Chi poteva, mangiava ogni
tanto uova e pollame. Carni rosse solo di rado o in occasione di feste ed
eventi. Gli ortaggi occupavano un posto privilegiato, sia come secondo piatto
che come condimento per pasta e minestre, spesso accompagnate da pane raffermo.
Abbondante era l’uso di
aglio e cipolla noti fin dal tempo degli antichi romani per le loro proprietà
benefiche sull’organismo. La cipolla infatti è diuretica, depurativa ed
antiglicemica. L’aglio è ipotensivo, anticoagulante, anticolesterolo,
antibiotico naturale, immunostimolante ed antiossidante. Spesso la cottura di
alcuni cibi si accoppiava all’uso del limone di cui sono note le proprietà come
astringente, antisettico, antiemorragico oltre che ricco di vitamina C.

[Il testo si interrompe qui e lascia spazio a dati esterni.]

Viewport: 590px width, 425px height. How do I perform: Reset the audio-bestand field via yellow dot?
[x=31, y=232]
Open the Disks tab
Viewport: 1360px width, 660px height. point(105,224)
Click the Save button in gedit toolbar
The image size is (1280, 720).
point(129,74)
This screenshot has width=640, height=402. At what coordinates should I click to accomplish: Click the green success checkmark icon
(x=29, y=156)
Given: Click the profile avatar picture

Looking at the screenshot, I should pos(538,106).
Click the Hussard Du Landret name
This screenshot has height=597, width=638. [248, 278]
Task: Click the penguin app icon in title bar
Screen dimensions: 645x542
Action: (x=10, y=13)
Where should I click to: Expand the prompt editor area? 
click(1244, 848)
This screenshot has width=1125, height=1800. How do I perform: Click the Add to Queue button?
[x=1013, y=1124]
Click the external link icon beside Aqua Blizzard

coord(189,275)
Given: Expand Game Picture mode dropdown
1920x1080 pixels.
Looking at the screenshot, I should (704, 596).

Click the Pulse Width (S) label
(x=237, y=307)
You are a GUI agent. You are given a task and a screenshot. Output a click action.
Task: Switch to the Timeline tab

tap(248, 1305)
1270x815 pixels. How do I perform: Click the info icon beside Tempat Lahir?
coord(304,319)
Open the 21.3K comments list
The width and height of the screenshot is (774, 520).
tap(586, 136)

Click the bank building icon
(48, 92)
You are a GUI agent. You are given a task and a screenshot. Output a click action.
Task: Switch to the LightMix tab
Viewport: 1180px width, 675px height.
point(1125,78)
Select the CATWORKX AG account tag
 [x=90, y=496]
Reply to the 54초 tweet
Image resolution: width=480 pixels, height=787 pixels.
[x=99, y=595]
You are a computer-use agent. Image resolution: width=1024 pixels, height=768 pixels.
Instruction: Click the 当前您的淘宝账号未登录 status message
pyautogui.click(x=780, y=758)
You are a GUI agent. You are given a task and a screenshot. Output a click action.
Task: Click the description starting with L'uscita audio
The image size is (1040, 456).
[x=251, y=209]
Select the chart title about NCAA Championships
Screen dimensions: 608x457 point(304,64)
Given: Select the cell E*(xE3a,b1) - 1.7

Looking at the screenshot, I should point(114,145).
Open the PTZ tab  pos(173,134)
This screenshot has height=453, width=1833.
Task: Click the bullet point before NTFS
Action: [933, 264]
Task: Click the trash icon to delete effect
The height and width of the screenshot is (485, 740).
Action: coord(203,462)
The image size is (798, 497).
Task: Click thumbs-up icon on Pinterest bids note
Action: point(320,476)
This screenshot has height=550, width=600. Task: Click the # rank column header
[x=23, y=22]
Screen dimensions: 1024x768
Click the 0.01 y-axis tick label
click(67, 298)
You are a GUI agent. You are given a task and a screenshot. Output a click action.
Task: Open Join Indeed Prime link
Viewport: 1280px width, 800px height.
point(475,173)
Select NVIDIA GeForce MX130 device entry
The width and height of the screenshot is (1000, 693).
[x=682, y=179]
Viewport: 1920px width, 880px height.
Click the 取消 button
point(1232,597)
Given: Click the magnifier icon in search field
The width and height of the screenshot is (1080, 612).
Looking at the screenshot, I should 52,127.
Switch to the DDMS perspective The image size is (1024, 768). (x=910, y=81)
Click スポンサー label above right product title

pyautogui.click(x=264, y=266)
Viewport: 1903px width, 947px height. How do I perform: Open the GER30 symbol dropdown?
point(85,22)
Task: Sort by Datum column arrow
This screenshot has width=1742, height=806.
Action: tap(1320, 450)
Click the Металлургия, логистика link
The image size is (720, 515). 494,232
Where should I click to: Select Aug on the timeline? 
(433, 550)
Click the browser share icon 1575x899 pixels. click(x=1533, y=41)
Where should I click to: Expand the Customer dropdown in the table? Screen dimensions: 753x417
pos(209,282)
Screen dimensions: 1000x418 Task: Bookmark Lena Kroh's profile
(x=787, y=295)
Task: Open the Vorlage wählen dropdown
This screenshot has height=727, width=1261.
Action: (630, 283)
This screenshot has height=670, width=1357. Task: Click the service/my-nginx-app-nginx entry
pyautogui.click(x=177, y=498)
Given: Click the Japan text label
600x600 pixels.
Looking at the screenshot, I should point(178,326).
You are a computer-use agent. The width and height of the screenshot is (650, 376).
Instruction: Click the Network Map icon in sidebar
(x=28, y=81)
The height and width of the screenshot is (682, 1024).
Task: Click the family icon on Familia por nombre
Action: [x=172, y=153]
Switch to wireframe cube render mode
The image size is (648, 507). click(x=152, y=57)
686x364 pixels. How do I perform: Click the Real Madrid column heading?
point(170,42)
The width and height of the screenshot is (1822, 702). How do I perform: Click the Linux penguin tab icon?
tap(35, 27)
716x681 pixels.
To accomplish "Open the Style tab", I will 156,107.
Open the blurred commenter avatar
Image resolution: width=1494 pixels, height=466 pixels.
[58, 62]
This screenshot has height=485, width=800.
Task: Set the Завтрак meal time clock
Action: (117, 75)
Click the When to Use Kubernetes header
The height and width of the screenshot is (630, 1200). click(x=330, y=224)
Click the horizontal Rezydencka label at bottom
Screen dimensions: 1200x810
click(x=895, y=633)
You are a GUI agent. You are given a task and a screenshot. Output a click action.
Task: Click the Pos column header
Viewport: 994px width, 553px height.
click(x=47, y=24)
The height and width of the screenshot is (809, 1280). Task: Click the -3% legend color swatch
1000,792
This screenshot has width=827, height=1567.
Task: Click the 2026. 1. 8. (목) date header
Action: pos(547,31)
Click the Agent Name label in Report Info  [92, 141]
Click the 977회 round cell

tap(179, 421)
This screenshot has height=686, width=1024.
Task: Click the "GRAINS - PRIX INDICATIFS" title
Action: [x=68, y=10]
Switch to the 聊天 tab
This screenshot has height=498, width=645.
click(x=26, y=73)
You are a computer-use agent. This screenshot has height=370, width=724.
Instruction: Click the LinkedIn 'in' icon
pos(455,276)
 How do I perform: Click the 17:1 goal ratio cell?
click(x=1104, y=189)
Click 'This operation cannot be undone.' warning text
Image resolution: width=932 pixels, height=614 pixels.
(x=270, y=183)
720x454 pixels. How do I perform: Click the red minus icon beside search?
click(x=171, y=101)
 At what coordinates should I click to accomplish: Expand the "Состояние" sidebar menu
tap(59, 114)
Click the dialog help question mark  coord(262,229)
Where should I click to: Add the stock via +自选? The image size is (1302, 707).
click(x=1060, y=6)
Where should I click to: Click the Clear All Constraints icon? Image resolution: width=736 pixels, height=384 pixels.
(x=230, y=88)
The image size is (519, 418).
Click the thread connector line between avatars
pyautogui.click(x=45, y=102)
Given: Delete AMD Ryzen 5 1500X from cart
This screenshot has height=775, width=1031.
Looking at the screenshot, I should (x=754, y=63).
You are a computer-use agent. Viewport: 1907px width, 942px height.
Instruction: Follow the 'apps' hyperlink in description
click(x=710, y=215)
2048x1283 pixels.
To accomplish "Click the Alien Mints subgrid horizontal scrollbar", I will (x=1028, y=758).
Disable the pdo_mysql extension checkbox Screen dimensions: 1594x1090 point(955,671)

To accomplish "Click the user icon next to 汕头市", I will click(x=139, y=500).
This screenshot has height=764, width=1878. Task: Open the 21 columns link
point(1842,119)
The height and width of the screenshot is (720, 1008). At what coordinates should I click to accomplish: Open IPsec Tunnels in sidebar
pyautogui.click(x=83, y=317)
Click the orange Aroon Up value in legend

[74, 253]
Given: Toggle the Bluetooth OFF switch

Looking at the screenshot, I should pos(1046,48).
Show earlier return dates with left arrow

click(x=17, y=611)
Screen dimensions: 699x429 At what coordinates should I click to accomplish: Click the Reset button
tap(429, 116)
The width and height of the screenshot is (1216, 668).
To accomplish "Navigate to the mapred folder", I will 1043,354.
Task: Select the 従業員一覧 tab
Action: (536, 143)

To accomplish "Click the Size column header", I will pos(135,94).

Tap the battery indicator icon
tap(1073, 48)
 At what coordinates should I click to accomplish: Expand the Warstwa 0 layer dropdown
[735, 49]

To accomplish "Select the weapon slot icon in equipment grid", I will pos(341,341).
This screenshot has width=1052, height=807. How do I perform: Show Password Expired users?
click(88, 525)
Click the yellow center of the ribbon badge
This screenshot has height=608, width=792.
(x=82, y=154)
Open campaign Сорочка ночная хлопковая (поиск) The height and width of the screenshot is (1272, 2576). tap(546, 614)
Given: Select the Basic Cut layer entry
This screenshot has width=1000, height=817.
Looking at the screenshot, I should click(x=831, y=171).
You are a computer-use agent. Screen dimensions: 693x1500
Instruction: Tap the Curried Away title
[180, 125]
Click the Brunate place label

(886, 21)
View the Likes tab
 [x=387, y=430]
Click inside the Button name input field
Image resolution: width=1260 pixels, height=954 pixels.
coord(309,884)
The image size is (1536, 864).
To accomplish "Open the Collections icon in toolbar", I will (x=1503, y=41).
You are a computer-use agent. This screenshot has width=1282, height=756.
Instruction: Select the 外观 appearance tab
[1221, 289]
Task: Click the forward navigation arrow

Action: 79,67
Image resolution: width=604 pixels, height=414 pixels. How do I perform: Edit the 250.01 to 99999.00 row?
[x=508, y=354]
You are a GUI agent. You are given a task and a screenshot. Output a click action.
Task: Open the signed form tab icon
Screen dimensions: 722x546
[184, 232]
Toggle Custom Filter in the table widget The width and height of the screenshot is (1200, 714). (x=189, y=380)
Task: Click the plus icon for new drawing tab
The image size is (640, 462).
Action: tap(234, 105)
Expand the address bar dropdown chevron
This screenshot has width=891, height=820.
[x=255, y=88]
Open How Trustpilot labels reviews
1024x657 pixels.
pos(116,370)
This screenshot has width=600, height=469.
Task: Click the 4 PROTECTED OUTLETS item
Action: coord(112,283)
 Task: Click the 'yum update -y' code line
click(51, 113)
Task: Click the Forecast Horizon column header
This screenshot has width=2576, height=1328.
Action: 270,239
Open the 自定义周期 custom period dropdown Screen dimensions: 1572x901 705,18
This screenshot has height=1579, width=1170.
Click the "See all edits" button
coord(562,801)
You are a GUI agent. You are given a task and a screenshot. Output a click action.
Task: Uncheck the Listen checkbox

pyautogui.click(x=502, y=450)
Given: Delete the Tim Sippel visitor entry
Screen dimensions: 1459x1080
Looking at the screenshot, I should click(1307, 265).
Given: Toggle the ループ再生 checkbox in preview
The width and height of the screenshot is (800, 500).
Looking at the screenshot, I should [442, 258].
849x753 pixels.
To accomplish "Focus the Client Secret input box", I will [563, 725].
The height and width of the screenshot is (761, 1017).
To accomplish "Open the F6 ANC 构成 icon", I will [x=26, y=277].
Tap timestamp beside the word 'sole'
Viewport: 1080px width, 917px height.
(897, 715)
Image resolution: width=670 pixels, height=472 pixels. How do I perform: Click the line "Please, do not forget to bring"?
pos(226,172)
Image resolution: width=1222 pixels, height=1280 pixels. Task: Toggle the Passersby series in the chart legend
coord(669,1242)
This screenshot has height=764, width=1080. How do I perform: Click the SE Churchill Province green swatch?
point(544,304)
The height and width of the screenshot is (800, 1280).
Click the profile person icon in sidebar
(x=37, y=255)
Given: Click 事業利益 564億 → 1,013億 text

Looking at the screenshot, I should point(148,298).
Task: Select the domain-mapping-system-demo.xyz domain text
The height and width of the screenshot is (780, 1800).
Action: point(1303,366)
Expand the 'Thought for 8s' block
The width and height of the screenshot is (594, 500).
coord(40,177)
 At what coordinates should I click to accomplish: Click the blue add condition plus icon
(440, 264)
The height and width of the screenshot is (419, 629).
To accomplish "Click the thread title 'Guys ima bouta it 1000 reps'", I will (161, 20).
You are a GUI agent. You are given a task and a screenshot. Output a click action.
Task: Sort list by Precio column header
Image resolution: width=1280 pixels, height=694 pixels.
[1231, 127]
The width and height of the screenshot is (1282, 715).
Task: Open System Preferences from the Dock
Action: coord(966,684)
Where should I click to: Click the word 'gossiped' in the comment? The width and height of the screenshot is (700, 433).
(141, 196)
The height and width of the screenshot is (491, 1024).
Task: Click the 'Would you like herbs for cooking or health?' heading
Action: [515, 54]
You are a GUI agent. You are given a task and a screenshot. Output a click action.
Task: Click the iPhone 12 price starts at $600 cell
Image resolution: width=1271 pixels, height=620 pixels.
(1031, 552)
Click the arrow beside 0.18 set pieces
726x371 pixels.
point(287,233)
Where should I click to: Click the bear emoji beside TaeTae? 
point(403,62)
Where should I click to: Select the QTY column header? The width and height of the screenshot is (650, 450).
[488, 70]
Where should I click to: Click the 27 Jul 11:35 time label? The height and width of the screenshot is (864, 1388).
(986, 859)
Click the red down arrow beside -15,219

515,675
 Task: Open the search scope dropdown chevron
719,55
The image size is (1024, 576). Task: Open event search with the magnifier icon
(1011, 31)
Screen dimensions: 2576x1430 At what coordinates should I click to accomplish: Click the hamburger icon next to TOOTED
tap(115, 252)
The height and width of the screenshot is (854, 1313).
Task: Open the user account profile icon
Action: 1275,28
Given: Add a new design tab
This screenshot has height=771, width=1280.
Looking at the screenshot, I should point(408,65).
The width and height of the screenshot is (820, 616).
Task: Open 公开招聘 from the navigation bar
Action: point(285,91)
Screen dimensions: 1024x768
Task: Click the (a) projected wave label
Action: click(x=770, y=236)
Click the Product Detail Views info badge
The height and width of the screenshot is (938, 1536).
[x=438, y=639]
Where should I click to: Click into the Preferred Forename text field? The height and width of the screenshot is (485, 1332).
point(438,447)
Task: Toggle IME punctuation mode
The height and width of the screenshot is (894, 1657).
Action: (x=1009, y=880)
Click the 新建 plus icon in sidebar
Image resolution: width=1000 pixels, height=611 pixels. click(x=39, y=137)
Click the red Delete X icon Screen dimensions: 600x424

Dunque un modo di vivere ed
alimentarsi che purtroppo, per qualche tempo, abbiamo perso di vista e che va
recuperato come bene prezioso. Un modo di vivere che ha permesso all’Italia,
Sicilia e Sardegna in testa, di avere oggi tanti centenari che sono per lo più
ex lavoratori dei campi che per tutta la vita hanno lavorato molto e mangiato
in modo frugale. In Italia mediamente si registrano 25 centenari ogni 100.000
abitanti. Sulla stessa linea si attestano paesi come Grecia, Marocco e Croazia
che da sempre si alimentano in modo frugale e seguono, senza mai averle dato un
nome, quella che oggi noi definiamo Dieta mediterranea. La longevità
naturalmente non dipende solo dall’alimentazione ma anche dalle migliorate
condizioni igienico sanitarie, ma è ormai provato che il suo ruolo è
fondamentale.
Ultimamente ha trovato ampio
spazio sulla stampa il caso di Montemaggiore Belsito, un Comune rurale di 3500
abitanti, a 70 km da Palermo, dove vivono ben 9 arzilli centenari, tutti
testimoni di una vita di fatica e povertà. Anziani che pur avendo raggiunto il
secolo conservano una mente lucida tanto da poterci raccontare le loro
esperienze.
Modifichiamo quindi il
nostro stile di vita, torniamo ad una alimentazione senza eccessi, rispettosa
dei ritmi del nostro corpo e accompagniamola con sane abitudini come ad esempio
il camminare a piedi. Le ricette per una
alimentazione gustosa e variata non ci mancano: dagli spaghetti al pesto alla
pasta “chi sardi a mare” ; dalle frittate di carciofi, broccoli, finocchietto
selvatico agli gnocchi al ragù di gronco (pesce che nessuno compra più); dallo
sgombro marinato alle polpette di sarde; e poi ancora arancini, caponate,
peperonate, cipolle in agrodolce, couscous di verdure… tutti piatti, come si
dice oggi, ecocompatibili, rispettosi della natura e delle risorse e, cosa che
non guasta, anche della tasca. Ma soprattutto amici della nostra salute e del
nostro benessere pur consentendoci quel viaggio del gusto nel mondo dei sapori
e dei profumi cui ho accennato all’inizio di questa relazione.
Questa nostra eccezionale
gastronomia andrebbe promossa al meglio possibilmente sfruttando le moderne
tecnologie. Citerò un esempio: I valenziani hanno fondato in assonanza con
Wikipedia, Wikipaella. Chi va su wikipaella.org trova informazioni sulla paella
valenziana, sui ristoranti, le marisquerie e le tapas in cui è possibile
trovare la miglior paella, sui locali presso cui è possibile frequentare dei
corsi per apprenderne la preparazione. E
se fondassimo anche noi una serie di WIKI (wikicaponata o wikipastaconsarde…)?
Basterebbe coinvolgere tutti coloro che hanno a cuore la salvaguardia delle
identità di questo territorio. La nostra Associazione non si tirerà indietro.